** DATA TO USE **

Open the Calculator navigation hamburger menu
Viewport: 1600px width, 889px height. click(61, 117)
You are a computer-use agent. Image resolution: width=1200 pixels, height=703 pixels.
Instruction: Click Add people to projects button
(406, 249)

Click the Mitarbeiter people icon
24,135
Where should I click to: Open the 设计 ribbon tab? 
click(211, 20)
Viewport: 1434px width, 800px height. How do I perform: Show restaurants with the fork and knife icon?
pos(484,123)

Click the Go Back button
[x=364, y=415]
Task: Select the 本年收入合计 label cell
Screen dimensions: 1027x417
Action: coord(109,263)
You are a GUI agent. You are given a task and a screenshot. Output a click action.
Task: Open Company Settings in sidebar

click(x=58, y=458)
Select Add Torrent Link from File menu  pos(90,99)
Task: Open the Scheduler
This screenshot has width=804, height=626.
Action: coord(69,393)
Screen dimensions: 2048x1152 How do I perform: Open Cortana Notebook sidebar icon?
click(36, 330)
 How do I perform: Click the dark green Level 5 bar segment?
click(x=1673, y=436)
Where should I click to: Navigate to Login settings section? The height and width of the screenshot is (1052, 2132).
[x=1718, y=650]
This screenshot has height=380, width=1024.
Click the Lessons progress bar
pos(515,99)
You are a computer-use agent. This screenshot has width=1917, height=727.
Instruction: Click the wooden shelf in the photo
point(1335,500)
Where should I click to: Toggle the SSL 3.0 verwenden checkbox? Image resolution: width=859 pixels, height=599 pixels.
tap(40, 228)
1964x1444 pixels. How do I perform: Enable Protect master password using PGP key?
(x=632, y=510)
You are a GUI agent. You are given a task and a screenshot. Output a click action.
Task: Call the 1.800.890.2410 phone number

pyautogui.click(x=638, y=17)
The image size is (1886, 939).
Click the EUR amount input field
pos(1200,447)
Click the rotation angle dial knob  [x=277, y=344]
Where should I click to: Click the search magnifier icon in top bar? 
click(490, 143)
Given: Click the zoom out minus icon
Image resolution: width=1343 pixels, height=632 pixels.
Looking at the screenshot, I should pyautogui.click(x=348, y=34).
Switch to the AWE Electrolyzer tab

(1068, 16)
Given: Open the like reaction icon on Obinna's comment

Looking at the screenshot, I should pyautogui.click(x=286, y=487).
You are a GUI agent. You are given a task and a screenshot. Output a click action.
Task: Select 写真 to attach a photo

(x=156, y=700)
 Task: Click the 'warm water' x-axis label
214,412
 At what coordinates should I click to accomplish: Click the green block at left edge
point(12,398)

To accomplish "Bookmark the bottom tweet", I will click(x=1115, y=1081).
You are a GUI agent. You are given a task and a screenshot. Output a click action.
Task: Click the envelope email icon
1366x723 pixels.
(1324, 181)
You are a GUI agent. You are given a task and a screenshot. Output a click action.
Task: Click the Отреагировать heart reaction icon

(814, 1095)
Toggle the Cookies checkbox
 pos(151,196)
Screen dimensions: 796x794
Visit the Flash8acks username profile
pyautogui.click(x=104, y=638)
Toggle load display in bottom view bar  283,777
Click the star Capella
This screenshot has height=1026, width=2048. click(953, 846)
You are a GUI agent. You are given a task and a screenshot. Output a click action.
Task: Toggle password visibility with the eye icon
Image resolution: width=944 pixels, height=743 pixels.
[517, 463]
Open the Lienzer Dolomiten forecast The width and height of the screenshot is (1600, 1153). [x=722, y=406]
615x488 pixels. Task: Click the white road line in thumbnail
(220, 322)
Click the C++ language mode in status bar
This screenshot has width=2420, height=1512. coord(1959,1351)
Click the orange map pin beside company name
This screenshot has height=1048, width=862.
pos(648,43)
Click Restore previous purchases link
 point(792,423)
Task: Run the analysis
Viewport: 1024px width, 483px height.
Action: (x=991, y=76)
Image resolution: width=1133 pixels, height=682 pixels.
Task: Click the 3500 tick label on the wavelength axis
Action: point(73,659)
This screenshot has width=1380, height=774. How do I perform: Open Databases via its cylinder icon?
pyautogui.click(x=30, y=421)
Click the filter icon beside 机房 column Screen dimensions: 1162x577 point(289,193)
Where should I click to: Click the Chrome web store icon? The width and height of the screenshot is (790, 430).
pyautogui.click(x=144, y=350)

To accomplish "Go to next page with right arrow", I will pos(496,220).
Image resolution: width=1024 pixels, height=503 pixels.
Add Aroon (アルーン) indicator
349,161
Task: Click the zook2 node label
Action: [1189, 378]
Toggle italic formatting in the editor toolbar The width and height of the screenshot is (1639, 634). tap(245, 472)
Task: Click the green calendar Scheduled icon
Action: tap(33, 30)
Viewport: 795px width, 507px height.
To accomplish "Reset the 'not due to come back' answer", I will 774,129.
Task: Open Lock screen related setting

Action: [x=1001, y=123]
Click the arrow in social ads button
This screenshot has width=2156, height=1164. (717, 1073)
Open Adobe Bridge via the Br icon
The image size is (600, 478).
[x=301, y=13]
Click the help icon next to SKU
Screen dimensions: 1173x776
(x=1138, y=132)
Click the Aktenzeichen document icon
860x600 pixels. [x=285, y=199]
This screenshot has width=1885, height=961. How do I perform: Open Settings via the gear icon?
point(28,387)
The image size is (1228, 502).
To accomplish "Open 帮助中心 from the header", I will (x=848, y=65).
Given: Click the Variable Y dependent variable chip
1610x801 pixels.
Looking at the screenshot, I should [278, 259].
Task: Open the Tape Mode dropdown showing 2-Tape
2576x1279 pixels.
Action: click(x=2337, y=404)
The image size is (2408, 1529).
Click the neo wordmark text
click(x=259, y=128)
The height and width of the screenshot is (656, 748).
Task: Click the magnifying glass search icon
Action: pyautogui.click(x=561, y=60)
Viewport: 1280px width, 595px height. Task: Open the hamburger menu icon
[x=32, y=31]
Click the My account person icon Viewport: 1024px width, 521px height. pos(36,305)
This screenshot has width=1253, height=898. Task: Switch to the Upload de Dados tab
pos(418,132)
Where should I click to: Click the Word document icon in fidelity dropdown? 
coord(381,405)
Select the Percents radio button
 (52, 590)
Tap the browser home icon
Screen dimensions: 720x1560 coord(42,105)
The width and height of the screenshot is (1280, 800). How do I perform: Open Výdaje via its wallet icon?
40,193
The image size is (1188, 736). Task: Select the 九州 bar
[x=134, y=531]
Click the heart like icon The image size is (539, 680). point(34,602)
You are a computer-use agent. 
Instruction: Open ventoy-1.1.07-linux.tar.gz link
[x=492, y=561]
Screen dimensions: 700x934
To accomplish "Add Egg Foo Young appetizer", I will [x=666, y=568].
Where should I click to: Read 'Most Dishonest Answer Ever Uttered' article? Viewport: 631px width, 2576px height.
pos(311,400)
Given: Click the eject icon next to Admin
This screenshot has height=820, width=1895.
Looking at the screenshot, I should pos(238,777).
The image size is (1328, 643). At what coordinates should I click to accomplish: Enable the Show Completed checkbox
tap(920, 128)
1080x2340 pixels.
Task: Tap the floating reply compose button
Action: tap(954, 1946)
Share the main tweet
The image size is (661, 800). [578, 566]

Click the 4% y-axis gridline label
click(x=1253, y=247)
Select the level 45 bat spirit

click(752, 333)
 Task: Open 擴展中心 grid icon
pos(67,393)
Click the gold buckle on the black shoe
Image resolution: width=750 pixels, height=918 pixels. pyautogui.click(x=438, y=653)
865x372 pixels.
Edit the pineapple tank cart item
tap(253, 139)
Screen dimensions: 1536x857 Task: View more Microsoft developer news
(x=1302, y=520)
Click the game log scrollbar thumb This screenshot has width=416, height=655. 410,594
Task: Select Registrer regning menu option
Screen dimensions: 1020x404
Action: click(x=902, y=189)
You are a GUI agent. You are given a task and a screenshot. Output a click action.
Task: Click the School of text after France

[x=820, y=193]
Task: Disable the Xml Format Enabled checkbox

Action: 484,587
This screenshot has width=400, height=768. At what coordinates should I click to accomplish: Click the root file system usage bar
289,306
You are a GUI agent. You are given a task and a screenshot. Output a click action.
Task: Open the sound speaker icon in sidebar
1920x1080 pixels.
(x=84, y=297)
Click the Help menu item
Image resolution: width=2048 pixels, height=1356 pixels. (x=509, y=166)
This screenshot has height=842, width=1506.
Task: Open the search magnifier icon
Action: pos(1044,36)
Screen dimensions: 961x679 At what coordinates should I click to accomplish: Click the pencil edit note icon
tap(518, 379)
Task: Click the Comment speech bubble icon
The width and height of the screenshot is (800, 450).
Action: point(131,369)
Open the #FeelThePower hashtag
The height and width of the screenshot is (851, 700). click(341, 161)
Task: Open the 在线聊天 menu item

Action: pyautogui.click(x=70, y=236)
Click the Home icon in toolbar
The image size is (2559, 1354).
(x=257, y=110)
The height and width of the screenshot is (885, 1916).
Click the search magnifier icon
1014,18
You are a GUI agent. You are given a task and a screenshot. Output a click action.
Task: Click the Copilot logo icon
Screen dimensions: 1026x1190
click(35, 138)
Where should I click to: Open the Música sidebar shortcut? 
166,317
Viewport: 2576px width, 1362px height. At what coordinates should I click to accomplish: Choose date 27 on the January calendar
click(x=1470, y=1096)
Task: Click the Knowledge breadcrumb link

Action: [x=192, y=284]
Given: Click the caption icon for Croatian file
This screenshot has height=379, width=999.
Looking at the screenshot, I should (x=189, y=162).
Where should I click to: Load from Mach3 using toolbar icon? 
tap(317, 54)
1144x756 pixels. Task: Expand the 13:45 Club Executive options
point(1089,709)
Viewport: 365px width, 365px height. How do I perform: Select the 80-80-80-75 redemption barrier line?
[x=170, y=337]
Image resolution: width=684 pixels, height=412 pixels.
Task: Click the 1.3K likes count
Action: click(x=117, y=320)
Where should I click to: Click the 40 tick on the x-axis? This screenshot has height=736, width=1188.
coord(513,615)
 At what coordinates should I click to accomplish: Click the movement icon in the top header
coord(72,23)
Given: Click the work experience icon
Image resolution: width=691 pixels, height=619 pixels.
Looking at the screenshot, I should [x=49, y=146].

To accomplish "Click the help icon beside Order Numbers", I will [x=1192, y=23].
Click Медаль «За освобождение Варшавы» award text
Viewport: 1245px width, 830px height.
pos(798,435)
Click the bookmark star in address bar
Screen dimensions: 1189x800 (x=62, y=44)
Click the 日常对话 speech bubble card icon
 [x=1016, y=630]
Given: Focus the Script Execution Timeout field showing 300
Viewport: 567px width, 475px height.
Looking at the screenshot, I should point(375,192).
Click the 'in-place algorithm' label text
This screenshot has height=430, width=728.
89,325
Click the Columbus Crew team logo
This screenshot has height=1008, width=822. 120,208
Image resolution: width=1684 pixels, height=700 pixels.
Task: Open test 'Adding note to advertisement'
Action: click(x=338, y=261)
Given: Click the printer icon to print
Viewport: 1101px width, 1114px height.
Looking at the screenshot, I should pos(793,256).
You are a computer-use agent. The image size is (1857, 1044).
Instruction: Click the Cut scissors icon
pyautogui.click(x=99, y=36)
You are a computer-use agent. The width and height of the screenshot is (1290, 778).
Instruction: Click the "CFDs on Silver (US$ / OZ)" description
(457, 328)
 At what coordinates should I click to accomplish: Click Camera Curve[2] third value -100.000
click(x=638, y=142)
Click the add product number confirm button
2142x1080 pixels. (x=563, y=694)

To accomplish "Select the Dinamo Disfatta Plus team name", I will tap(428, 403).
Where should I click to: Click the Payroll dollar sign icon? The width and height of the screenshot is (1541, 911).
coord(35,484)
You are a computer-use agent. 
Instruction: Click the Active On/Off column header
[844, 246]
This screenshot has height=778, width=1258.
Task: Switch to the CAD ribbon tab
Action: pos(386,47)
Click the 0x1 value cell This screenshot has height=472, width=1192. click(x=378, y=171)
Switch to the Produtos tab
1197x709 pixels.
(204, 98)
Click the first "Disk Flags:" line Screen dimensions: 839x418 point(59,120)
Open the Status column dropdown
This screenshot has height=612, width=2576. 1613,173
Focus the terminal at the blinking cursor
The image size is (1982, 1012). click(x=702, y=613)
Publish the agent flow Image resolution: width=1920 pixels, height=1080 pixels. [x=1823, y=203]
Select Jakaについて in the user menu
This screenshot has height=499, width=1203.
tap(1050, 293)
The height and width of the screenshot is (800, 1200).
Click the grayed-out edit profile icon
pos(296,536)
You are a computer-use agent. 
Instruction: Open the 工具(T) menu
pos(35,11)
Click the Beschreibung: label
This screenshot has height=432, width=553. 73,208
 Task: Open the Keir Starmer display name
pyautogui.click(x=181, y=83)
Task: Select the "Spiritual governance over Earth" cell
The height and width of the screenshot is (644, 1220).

** GIVEN TASK **
Revise the items starting at the line that contains "How do I perform: Click" and ending at the line that contains "click(490, 143)" by changing "wooden shelf" to "oak shelf" and leaving everything else as it is. Return only those lines.

** COMPLETE RESPONSE **
 How do I perform: Click the dark green Level 5 bar segment?
click(x=1673, y=436)
Where should I click to: Navigate to Login settings section? The height and width of the screenshot is (1052, 2132).
[x=1718, y=650]
This screenshot has height=380, width=1024.
Click the Lessons progress bar
pos(515,99)
You are a computer-use agent. This screenshot has width=1917, height=727.
Instruction: Click the oak shelf in the photo
point(1335,500)
Where should I click to: Toggle the SSL 3.0 verwenden checkbox? Image resolution: width=859 pixels, height=599 pixels.
tap(40, 228)
1964x1444 pixels. How do I perform: Enable Protect master password using PGP key?
(x=632, y=510)
You are a GUI agent. You are given a task and a screenshot. Output a click action.
Task: Call the 1.800.890.2410 phone number

pyautogui.click(x=638, y=17)
The image size is (1886, 939).
Click the EUR amount input field
pos(1200,447)
Click the rotation angle dial knob  [x=277, y=344]
Where should I click to: Click the search magnifier icon in top bar? 
click(490, 143)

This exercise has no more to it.